As a real estate professional, I just don’t understand why some people hate apartments. Frankly, any argument you can make against apartment life can just as easily be leveled at condominium life. Complaints about “noisy neighbors on the other side of the wall” and “lousy parking” come to mind.
Furthermore, the management team of a large apartment community has a vested interest in the continued good condition and good reputation of their property even more than the typical small-scale landlord does. Do you know who owns the rent house on the next block from you? No? But I bet if you look carefully at the sign in front of the apartment complex down the street, the management company’s name is on it.
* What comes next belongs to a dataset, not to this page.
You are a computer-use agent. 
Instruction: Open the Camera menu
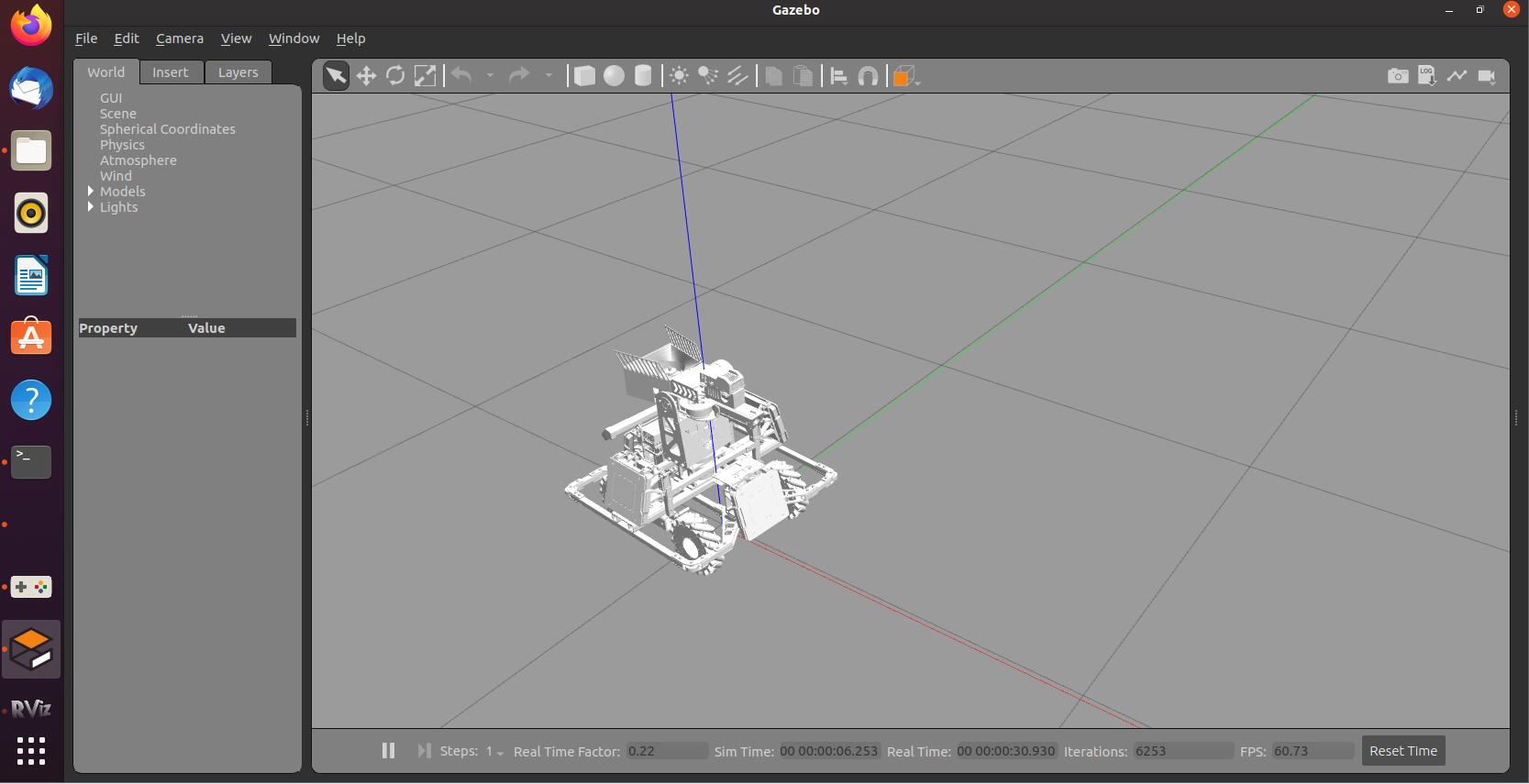click(179, 39)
Many of the “problems” associated with apartments are actually caused by zoning too many units in relatively small acreage: notably traffic issues and neighborhood decline. The impact of putting thousands of families in a couple dozen acres on traffic may be obvious. The impact on the neighborhood at large, less so. What happens is that no matter how many families actually need rental housing in a major city, the odds of them actually having jobs or another need to be in or near the “zoned apartment ghetto” is actually pretty small. The obvious result is too much supply and for existing demand. This drives occupancy and landlord revenues down from what the investors were promised, and nobody wants the investors to be angry. As a result, Jane Manager gets orders from her supervisor at the management company to fill those units at any cost! And so Jane rents to people she maybe shouldn’t, who in turn run off her “good” residents. Maybe she reduces rent, which in turn reduces the amount of money she has for repairs (and make-ready of vacant units), eventually meaning her property is skimping on maintenance. The cycle continues around the neighboring apartment communities, because Mary Manager and Suzie Manager and Joe Manager are all getting the same orders to fill those units.
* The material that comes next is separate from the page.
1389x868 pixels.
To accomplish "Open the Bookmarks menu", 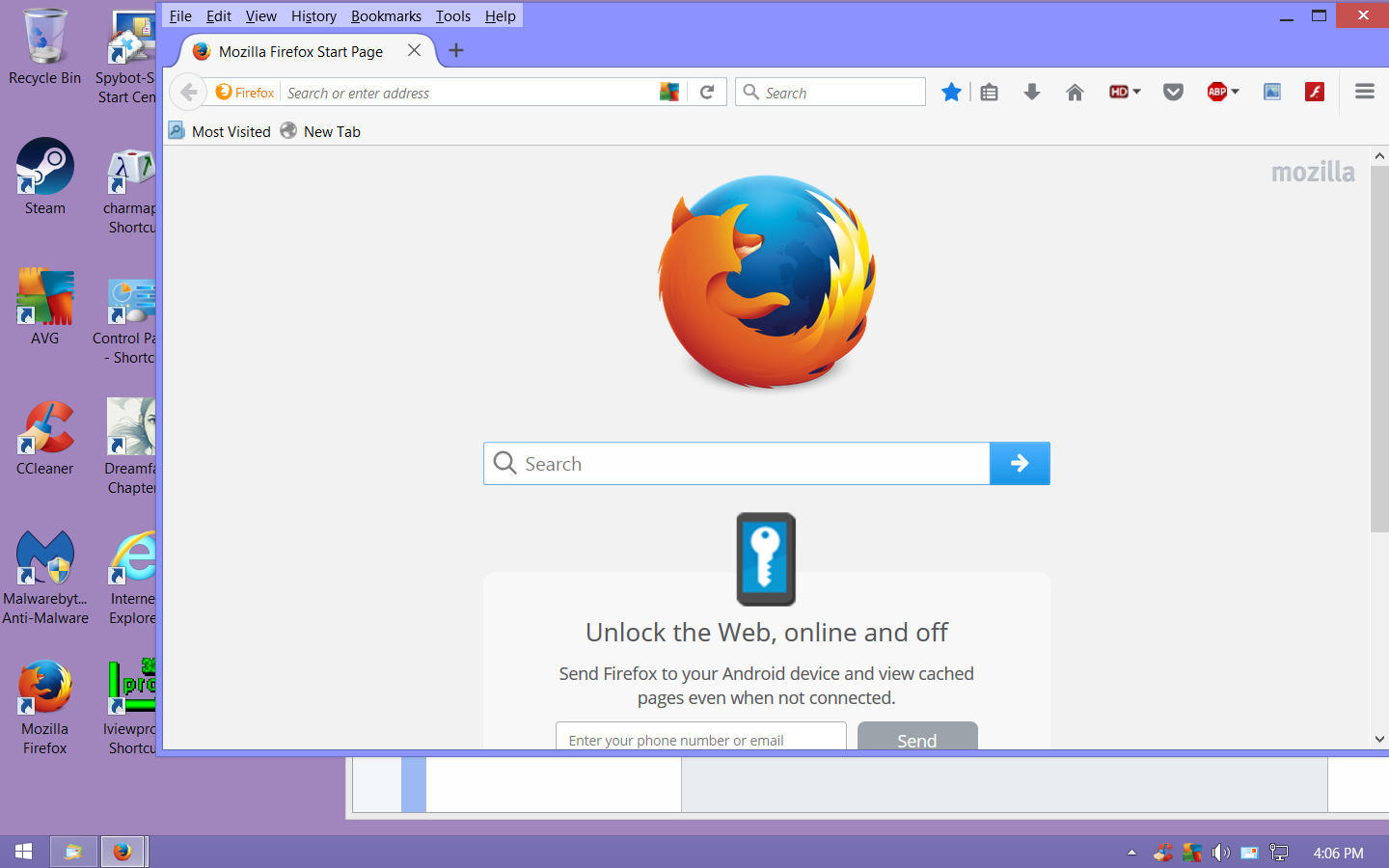I will 386,16.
While cities that do not have “zoned apartment ghettoes” may have a bad complex with bad management somewhere, they don’t have a dozen of them all crammed next to one another, feeding on the toxic feedback loop of their neighborhood. Apartments spread strategically through a city creates an environment where people who want or need rental housing can find it in a variety of neighborhoods near the places they want or need to be. In short, cities that zone intelligently have a chance at having good, well-managed apartment complexes filled with decent, hard-working people who for whatever reason choose not to own real estate. Such complexes can and do co-exist well with quality housing and a vibrant business community.
And that brings me to today’s City Council meeting in the City of North Las Vegas. Way back in 1988, the city agreed to let Pardee Homes build a mixed development including single family homes and an apartment complex in what was then the middle of nowhere. Now, they are being held to that agreement and forced to sign off on allowing a 340 unit apartment complex to be built on a 15 acre site in the middle of a neighborhood dominated by single family homes.
And the neighbors are spitting mad.
I don’t get it.
Granted, that’s 23 units per acre. According to the Clark County website, “Maximum densities allowed in most districts range from 18 to 50 dwelling units per acre, though more density is allowed in the district that includes the Strip.” So by Vegas standards, 23 units per acre isn’t such a big deal. I know from experience you can have a very nice 200 unit complex of 2 story buildings on roughly 6 acres, so theoretically a clever planner could fit 500 units on 15 acres and never have a third floor unit! We aren’t talking about a “zoned apartment ghetto” here; we are talking about one complex on more than enough land, in a rapidly growing area minutes away from a retail hub and a brand new hospital.
This area needs rental housing, badly, and somebody realized that back in 1988, even if they can’t see it now.